## [EXCERPT PROVIDED]

Check that fields representing probability distributions have all non negative values.

Parameters:
  • location (json) – the json object with location data
  • property_name (str) – the property name
  • valid_properties (str or list) – a list of the valid probability distributions
Returns:

[True, None] if the values of the probability distribution are all non negative. [False, str] else. The returned str is the error message with some information about the check.

check_all_probability_distribution_sums(location, tolerance=0.01, die=False, verbose=False, **kwargs)[source]

Checks that each probability distribution available to a location has a sum close to 1.

Parameters:
  • location (json) – the json object with location data
  • tolerance (float) – difference from the sum of 1 tolerated
  • die (bool) – raise an exception if the check fails
  • verbose (bool) – print a warning if the check fails
  • kwargs (dict) – dictionary of values passed to np.isclose()
Returns:

List of checks and a list of associated error messages.

Return type:

list, list

check_all_probability_distribution_nonnegative(location, die=False, verbose=True)[source]

Run checks that a field representing probabilty distributions has all non negative values.

Parameters:
  • location (json) – json object with the location data
  • die (bool) – raise an exception if the check fails
  • verbose (bool) – print a warning if the check fails
Returns:

List of checks and a list of associated error messages.

Return type:

list, list

check_location_name(location)[source]

Check the location json data object has a string.

Parameters:location (json) – the json object with location data
Returns:[True, str] if the location json has a str value in the location_name field. Returned str specifies the location_name. [False, str] if the location json does not have a str value in the location_name field.
check_population_age_distributions(location)[source]

Check that the population age distributions are self-consistent in the number of brackets, and each sub array has length 3.

Parameters:location (json) – the json object with location data
Returns:[True, None] if checks pass. [False, str] if checks fail.
check_employment_rates_by_age(location)[source]

Check that the employment rates by age is an array of arrays, where each sub array has length 2.

Parameters:location (json) – the json object with location data
Returns:[True, None] if checks pass. [False, str] if checks fail.
check_enrollment_rates_by_age(location)[source]

Check that the enrollment rates by age is an array of arrays, where each sub array has length 2.

## [GIVEN ENTRIES]
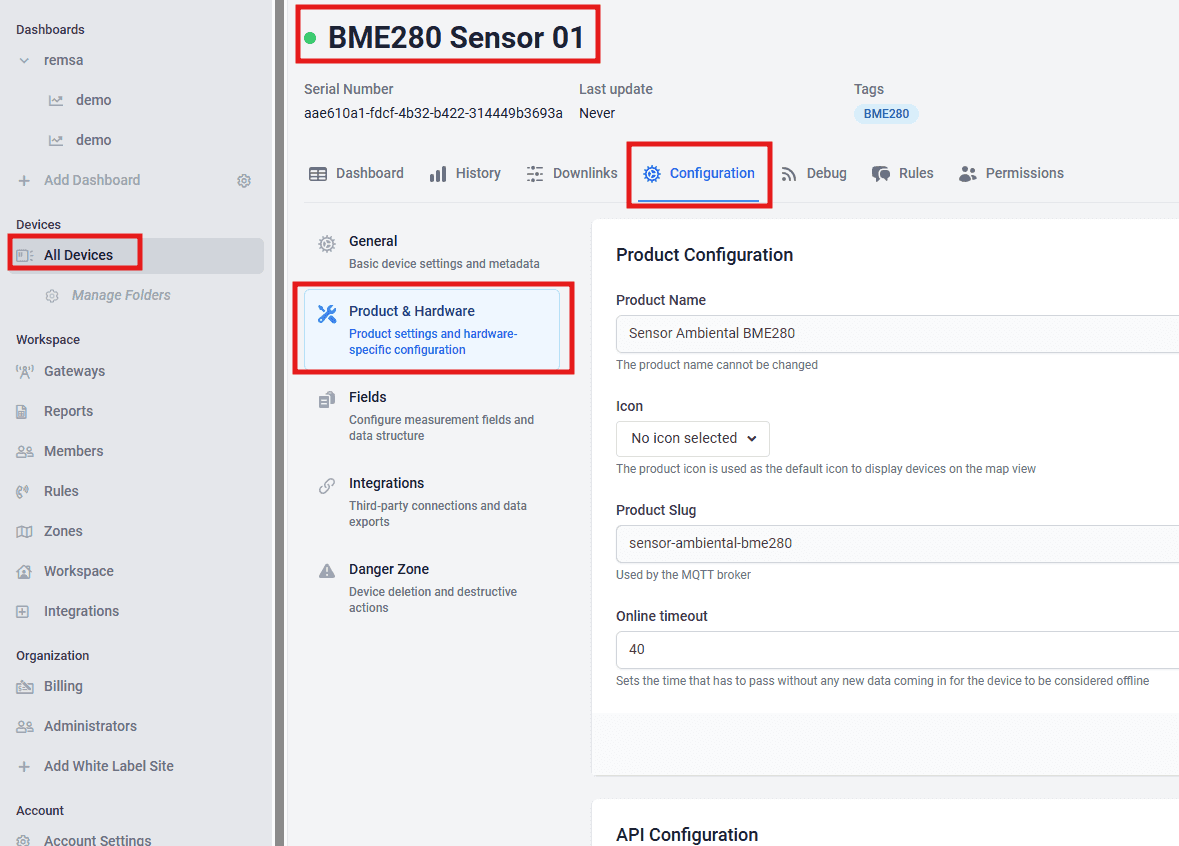Click the Integrations link icon in settings
Image resolution: width=1179 pixels, height=846 pixels.
[x=327, y=486]
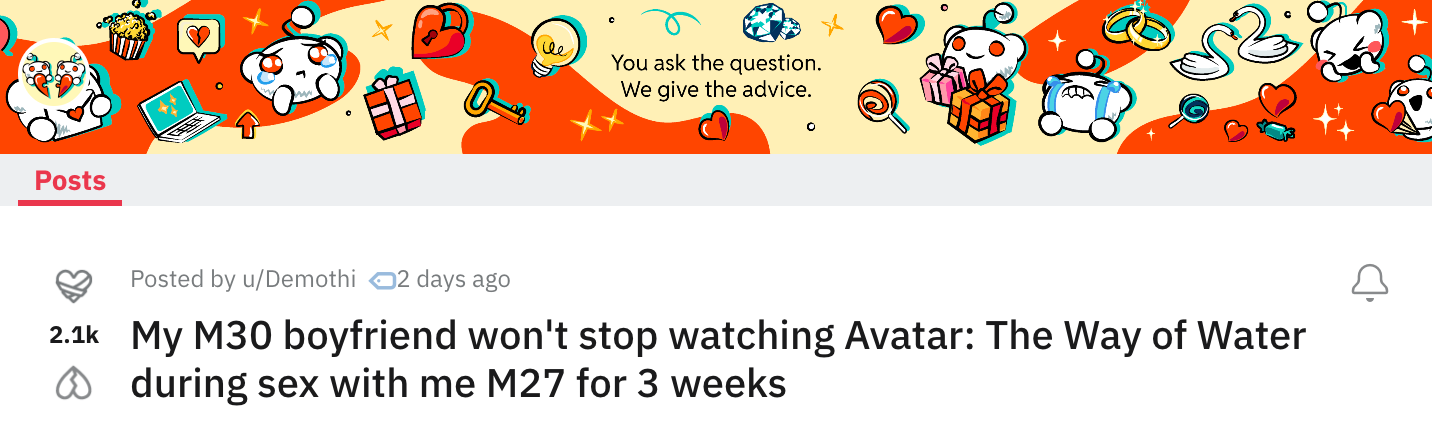Image resolution: width=1432 pixels, height=440 pixels.
Task: Click the "2 days ago" timestamp
Action: pyautogui.click(x=455, y=280)
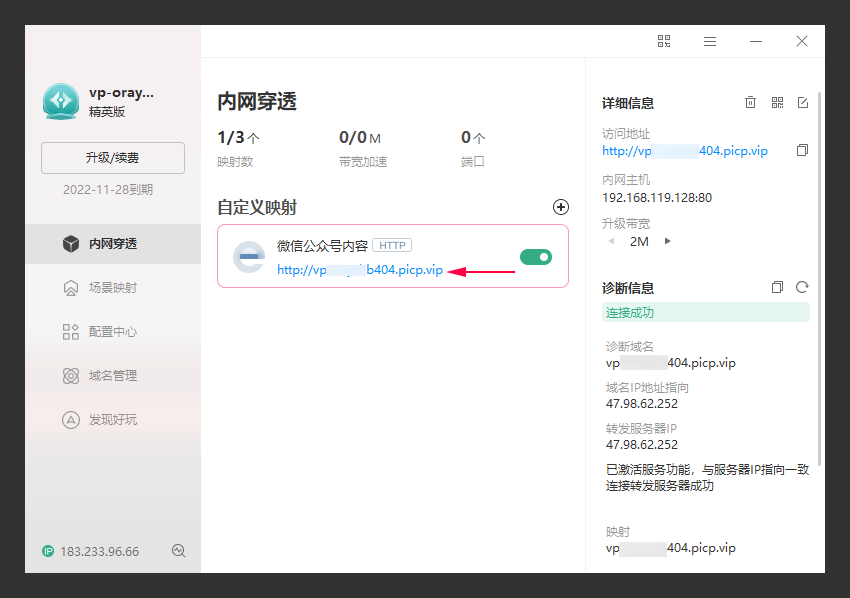
Task: Edit mapping with pencil icon in 详细信息
Action: [802, 102]
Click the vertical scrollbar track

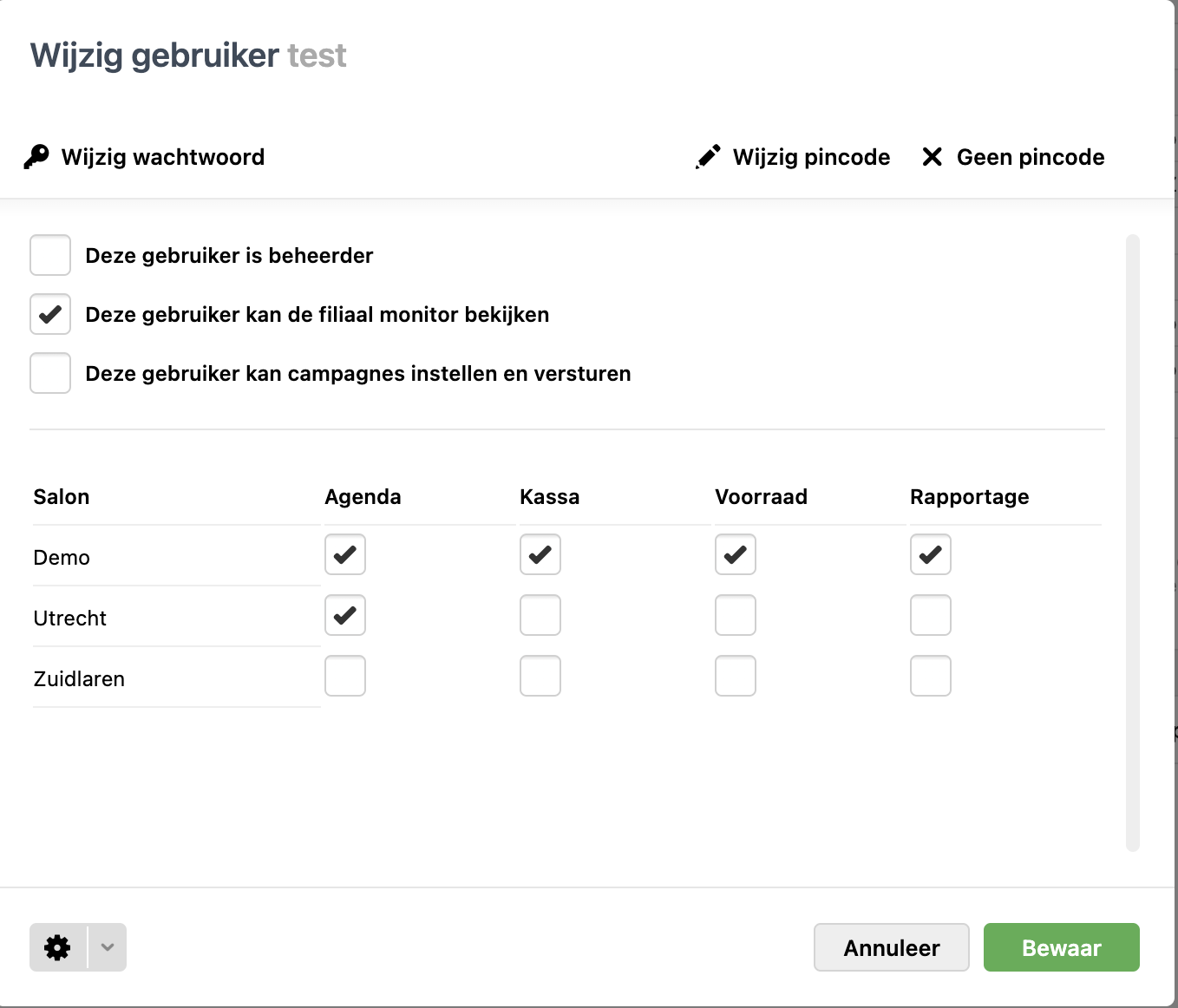[1132, 542]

## [REQUIRED TASKS]
**1.** Translate this sentence from the location-check documentation into Spanish: "Checks that each probability distribution available to a location has a sum close to 1."
**2.** In the location-check documentation, what default value is given for the tolerance parameter of check_all_probability_distribution_sums?
**3.** Please continue the location-check documentation from its last line.

## [OUTPUTS BY TASK]
**1.** Comprueba que cada distribución de probabilidad disponible para una ubicación tenga una suma cercana a 1.

**2.** The default tolerance is 0.01.

**3.**
Parameters:location (json) – the json object with location data
Returns:[True, None] if checks pass. [False, str] if checks fail.
check_household_head_age_brackets(location)[source]

Check that the household head age brackets is an array of arrays, where each sub array has length 2.

Parameters:location (json) – the json object with location data
Returns:[True, None] if checks pass. [False, str] if checks fail.
check_household_head_age_distributions_by_family_size(location)[source]

Check that the conditional household head age distribution by household size is an array with length equal to the number of household head age brackets.

Parameters:location (json) – the json object with location data
Returns:[True, None] if checks pass. [False, str] if checks fail.
check_household_size_distribution(location)[source]

Check that the household size distribution is an array of arrays, where each sub array has length 2.

Parameters:location (json) – the json object location data
Returns:[True, None] if checks pass. [False, str] if checks fail.
check_ltcf_resident_to_staff_ratio_distribution(location)[source]

Check that the long term care facility resident to staff ratio distribution is an array of arrays, where each sub array has length 3.

Parameters:location (json) – the json object location data
Returns:[True, None] if checks pass. [False, str] if checks fail.
check_ltcf_num_residents_distribution(location)[source]

Check that the long term care facility resident size distribution is an array of arrays, where each sub array has length 3.

Parameters:location (json) – the json object location data
Returns:[True, None] if checks pass. [False, str] if checks fail.
check_ltcf_num_staff_distribution(location)[source]

Check that the long term care facility staff size distribution is an array of arrays, where each sub array has length 3.

Parameters:location (json) – the json object location data
Returns:[True, None] if checks pass. [False, str] if checks fail.
check_school_size_brackets(location)[source]

Check that the school size distribution brackets is an array of arrays, where each sub array has length 2.

Parameters:location (json) – the json object location data
Returns:[True, None] if checks pass. [False, str] if checks fail.
check_school_size_distribution(location)[source]
check_school_size_distribution_by_type(location)[source]

Check that the school size distribution by school type is an array of arrays, where each sub array has length 3.

Parameters:location (json) – the json object location data
Returns:[True, None] if checks pass. [False, str] if checks fail.
check_school_types_by_age(location)[source]

Check that the school types by age range is an array of arrays, where each sub array has length 2.

Parameters:location (json) – the json object location data
Returns:[True, None] if checks pass. [False, str] if checks fail.
check_workplace_size_counts_by_num_personnel(location)[source]

Check that the workplace size count is an array of arrays, where each sub array has length 3.

Parameters:location (json) – the json object location data
Returns:[True, None] if checks pass. [False, str] if checks fail.
convert_df_to_json_array(df, cols, int_cols=None)[source]

Convert desired data from a pandas dataframe into a json array.

Parameters:
  • df (pandas dataframe) – the dataframe with data
  • cols (list) – list of the columns to convert to the json array format
  • int_cols (str or list) – a str or list of columns to convert to integer values
Returns:

An array version of the pandas dataframe to be added to synthpops json data objects.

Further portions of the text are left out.